──────── Excerpt to read ────────

= Sandra Huggett =

English actress

Sandra Huggett (born in Surrey, England) is an English actress.

She grew up in Ross-on-Wye, Herefordshire, but now lives in East Sussex. Her father was professional golfer Brian Huggett. She attended both Haberdashers Monmouth School For Girls and Mountview Academy of Theatre Arts. Before she started acting, she used to be a test-driver for the car manufacturer Ford.

Her first role on TV was in 1997, when she was part of the original cast of Channel 5's soap opera Family Affairs. She played bisexual Holly Hart for two years, until her character was written out by being killed in a boat explosion.

She dated her Family Affairs co-star and on-screen twin brother, Rocky Marshall, but they split up as she said, "Going out with him was odd I suppose. Some people find it difficult to divorce soap from reality. I enjoyed it but we just grew apart".

She is most well known in the UK for her role as S.H.O. Holly Miles, in the long-running BBC medical drama series, Casualty, which she played for two years, for series 14 and 15 of the show. Sandra had a major storyline in series 15, when her character Holly was terrorized by a stalker, which was resolved in the series finale. Holly also had an on/off relationship with Dr. Patrick Spiller (Ian Kelsey), which proved popular. Huggett's contract wasn't renewed and she left the show in 2001.

──────── Listed entries ────────

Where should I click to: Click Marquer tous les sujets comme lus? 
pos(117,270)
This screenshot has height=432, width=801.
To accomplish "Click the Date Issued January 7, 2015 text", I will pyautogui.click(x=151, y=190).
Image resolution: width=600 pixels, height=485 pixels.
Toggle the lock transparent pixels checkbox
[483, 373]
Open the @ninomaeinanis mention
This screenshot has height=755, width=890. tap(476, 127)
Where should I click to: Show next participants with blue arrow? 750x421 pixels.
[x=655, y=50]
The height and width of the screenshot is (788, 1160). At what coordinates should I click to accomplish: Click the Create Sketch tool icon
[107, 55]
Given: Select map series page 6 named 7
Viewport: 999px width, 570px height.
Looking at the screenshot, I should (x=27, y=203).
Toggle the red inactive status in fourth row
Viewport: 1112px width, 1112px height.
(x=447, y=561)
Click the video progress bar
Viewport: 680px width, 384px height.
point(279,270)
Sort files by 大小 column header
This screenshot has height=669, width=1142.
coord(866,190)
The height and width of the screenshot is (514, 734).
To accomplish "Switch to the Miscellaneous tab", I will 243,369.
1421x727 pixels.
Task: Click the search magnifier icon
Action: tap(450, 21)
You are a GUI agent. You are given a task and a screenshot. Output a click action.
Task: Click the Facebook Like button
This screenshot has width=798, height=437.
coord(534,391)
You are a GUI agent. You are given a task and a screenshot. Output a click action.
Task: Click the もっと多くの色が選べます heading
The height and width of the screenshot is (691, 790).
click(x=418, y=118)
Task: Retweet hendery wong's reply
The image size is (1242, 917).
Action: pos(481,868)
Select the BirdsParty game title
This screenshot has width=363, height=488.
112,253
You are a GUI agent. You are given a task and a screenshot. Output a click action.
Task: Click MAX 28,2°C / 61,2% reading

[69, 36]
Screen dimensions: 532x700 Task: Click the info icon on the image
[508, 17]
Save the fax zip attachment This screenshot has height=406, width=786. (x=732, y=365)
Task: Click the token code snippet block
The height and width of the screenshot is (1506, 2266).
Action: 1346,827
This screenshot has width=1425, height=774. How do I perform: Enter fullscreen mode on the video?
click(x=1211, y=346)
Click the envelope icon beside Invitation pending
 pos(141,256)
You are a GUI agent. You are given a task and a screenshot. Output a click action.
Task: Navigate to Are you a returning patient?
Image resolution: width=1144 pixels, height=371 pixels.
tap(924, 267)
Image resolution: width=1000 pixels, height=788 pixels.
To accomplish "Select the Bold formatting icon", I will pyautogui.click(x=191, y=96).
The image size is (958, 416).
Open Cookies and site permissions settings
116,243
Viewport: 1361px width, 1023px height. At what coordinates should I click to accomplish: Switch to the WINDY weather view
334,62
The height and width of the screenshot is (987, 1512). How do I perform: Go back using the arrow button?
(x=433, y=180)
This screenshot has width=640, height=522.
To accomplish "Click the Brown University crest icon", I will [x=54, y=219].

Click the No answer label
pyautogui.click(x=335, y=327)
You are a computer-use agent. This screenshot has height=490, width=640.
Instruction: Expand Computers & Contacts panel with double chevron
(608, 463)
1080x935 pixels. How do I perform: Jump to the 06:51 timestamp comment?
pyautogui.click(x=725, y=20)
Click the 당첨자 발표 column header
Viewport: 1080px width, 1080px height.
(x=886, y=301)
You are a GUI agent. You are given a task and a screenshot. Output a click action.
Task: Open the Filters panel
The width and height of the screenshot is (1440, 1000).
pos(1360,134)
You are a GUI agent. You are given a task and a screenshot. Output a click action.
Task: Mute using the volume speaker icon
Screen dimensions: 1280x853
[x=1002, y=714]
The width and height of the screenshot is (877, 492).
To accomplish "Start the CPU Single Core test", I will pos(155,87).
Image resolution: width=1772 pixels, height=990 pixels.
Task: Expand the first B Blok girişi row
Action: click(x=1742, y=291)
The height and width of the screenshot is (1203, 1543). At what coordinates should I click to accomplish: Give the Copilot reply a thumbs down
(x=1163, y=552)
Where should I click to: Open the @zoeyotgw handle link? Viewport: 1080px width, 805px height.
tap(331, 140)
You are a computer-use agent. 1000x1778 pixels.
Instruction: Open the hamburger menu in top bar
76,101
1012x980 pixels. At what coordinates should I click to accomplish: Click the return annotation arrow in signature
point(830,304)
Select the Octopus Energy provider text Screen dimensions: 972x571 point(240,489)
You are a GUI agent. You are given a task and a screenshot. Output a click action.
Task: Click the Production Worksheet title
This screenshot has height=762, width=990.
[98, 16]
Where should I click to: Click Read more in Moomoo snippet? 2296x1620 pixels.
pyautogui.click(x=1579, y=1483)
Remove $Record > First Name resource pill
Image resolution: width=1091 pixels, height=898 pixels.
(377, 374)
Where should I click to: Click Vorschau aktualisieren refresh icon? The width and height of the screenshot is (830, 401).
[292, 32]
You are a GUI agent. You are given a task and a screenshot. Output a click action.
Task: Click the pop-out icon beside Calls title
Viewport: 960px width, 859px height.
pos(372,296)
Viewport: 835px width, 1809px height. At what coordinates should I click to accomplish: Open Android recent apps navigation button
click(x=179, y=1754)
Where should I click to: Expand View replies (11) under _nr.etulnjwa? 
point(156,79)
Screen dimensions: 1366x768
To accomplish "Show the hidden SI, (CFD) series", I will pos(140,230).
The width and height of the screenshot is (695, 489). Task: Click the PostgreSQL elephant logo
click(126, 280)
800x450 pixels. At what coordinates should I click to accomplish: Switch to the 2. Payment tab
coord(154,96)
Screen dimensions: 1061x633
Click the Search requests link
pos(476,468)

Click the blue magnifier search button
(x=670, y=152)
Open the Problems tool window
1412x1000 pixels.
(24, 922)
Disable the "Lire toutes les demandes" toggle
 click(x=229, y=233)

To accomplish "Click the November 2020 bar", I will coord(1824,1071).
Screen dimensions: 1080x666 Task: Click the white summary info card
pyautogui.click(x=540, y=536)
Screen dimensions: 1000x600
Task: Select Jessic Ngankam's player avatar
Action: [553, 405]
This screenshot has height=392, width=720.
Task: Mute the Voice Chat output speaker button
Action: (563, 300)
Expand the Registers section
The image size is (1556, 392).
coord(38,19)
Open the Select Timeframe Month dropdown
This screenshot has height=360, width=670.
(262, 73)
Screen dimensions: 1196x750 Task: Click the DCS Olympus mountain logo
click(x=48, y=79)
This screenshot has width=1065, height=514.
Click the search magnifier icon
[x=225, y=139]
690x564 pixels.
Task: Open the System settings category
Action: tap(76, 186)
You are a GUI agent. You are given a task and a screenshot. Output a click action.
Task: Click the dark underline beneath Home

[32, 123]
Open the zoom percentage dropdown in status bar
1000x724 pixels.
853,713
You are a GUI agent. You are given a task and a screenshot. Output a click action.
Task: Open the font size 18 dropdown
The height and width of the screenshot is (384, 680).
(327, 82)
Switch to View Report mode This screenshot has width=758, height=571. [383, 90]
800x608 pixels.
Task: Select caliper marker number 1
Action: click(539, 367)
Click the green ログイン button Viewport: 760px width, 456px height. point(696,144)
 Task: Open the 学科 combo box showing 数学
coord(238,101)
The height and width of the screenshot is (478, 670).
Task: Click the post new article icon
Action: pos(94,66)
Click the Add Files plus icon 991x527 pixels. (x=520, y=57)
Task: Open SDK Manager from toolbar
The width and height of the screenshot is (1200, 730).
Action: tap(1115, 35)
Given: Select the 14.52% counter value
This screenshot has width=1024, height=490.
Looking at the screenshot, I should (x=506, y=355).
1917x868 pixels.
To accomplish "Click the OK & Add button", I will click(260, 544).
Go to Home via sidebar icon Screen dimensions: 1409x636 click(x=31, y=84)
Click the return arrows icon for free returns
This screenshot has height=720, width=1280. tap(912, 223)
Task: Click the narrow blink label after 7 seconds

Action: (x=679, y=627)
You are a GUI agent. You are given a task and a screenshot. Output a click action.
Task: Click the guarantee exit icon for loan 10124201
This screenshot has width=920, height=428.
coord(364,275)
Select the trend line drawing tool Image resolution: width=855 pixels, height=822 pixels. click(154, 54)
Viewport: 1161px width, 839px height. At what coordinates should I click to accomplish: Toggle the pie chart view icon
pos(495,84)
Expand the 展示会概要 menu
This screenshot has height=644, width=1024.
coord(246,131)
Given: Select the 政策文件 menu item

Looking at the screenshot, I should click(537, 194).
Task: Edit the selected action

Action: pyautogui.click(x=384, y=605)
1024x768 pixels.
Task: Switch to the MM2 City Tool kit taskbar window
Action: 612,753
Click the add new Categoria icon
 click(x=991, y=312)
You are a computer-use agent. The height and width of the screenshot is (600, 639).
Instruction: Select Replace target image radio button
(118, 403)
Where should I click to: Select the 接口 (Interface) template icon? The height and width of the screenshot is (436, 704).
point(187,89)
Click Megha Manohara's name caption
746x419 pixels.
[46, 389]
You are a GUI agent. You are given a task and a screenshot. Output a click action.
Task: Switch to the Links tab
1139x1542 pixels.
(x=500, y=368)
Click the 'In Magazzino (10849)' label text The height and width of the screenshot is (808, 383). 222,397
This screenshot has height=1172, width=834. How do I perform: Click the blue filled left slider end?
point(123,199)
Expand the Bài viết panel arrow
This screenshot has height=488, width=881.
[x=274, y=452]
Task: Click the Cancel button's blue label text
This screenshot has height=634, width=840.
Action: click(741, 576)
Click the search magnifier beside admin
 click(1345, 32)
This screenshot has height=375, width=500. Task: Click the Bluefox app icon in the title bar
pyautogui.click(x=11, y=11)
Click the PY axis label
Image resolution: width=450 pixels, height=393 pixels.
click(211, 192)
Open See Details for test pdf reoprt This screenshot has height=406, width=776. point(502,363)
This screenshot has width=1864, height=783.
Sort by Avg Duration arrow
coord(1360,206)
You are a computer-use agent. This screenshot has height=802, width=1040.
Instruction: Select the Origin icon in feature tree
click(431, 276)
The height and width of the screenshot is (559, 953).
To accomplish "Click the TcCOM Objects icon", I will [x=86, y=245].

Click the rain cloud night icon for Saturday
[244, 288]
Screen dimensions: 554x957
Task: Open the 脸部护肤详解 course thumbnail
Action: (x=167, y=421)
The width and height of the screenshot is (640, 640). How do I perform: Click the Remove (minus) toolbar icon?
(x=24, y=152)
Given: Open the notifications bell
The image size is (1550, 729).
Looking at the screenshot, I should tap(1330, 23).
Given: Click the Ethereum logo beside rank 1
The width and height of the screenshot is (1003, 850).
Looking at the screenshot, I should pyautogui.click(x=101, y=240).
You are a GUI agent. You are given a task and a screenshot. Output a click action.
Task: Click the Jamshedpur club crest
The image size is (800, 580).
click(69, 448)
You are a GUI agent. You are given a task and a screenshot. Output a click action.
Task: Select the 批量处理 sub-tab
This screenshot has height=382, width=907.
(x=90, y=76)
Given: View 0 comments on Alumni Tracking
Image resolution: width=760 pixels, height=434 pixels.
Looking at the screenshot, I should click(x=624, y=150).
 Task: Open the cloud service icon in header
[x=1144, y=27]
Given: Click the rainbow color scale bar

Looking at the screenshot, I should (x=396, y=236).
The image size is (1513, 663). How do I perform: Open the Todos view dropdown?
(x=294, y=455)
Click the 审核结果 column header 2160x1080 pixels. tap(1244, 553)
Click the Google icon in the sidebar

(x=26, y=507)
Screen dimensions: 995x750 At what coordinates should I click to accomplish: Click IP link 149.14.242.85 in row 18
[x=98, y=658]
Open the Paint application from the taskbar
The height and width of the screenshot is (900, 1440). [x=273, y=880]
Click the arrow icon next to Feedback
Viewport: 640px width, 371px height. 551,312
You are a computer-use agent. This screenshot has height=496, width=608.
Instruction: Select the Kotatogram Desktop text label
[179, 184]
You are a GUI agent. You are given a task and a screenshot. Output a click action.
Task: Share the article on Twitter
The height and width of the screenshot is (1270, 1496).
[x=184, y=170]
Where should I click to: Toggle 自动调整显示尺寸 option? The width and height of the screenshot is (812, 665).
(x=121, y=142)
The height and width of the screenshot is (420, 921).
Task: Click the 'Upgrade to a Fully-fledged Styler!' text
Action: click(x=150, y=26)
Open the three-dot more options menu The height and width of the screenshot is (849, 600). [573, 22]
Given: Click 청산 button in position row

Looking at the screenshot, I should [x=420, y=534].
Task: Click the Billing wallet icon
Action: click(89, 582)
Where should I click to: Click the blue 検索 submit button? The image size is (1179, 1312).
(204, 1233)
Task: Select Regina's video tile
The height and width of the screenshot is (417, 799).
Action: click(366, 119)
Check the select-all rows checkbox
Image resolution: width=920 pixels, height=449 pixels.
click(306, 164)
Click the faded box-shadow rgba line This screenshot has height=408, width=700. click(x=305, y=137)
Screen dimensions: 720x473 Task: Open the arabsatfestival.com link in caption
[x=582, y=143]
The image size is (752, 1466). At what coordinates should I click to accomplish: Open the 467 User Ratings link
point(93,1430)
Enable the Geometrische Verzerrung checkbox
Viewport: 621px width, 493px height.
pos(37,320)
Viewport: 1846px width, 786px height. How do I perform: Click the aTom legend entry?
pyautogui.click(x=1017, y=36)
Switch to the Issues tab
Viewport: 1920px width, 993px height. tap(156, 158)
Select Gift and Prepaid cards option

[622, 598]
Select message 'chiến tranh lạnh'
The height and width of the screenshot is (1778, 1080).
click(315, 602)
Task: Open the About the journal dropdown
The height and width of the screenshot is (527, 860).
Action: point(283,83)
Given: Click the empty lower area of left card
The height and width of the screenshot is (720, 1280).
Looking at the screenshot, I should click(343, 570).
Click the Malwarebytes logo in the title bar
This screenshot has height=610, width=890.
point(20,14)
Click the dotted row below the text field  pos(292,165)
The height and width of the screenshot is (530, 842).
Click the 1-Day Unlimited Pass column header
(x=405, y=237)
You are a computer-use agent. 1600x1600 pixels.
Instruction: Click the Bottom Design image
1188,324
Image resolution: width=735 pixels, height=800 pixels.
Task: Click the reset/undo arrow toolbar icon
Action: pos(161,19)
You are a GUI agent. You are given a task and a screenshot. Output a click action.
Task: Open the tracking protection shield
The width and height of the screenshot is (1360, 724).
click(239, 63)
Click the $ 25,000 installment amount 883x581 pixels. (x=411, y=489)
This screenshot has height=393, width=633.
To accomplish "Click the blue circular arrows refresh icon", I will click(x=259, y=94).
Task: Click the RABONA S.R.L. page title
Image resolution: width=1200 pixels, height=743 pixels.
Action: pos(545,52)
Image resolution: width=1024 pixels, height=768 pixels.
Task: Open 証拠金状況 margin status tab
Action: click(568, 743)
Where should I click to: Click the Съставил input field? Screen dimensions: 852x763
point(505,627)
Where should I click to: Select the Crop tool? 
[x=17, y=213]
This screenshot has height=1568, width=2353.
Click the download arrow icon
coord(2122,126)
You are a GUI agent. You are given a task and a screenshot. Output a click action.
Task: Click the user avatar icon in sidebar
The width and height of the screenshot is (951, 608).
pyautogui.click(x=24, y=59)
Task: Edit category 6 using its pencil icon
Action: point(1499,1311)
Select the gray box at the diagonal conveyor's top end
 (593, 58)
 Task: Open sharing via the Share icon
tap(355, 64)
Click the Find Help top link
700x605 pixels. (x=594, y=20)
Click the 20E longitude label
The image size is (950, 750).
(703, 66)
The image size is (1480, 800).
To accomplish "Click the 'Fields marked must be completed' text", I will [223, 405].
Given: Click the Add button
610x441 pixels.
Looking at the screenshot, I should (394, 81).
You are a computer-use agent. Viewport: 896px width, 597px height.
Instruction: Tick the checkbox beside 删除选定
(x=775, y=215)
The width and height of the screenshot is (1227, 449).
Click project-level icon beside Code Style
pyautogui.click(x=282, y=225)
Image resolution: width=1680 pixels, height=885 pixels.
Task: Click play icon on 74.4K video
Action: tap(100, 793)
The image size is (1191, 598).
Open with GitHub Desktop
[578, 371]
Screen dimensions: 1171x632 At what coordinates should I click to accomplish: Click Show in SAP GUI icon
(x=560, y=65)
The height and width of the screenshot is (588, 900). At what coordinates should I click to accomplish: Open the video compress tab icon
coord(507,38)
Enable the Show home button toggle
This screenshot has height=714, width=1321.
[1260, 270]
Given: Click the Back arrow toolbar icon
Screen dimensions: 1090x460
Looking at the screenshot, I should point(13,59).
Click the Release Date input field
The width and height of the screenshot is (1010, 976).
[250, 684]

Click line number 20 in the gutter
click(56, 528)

────────

### Task 1
According to the article on Sandra Huggett, what job did she have before she started acting?
### Task 2
Reproduce the part of the Sandra Huggett article from "Her first role" up to and including "a boat explosion.".
### Task 3
Carry on writing the Sandra Huggett article, picking up after its last sentence.
The items are separate material, apart from the article on Sandra Huggett.

### Task response 1
She was a test-driver for the car manufacturer Ford.

### Task response 2
Her first role on TV was in 1997, when she was part of the original cast of Channel 5's soap opera Family Affairs. She played bisexual Holly Hart for two years, until her character was written out by being killed in a boat explosion.

### Task response 3
Since leaving Casualty, Huggett has appeared in many other TV shows, such as Doctors as Fleur Rogers, Sweet Medicine, Too Good To Be True, If The Lights Go Out, According to Bex, Donovan, Vincent and Goldplated. In 2013 she played the role of Shirley Wilson in the BBC supernatural drama In The Flesh.

Huggett went on to do theatre work, appearing in Saturday Night Fever which toured around England, and Same Time Next Year in which she starred alongside fellow Casualty actor Ian Kelsey. She has also appeared in several films, including the lead role in the 2003 short film Girl on a Cycle with Sean Hughes and Nicholas Rowe. She also does voice-over work for adverts and television documentaries.

In May 2016 Huggett played Maxine in BBC One drama In the Club by Kay Mellor. She is currently in ITV soap opera Coronation Street, playing DS MacKinnon. She first appeared in this role in November 2016.

In 2014, at season 7 of Lee Mack's Not Going Out, she played Karen, an alcohol counsellor.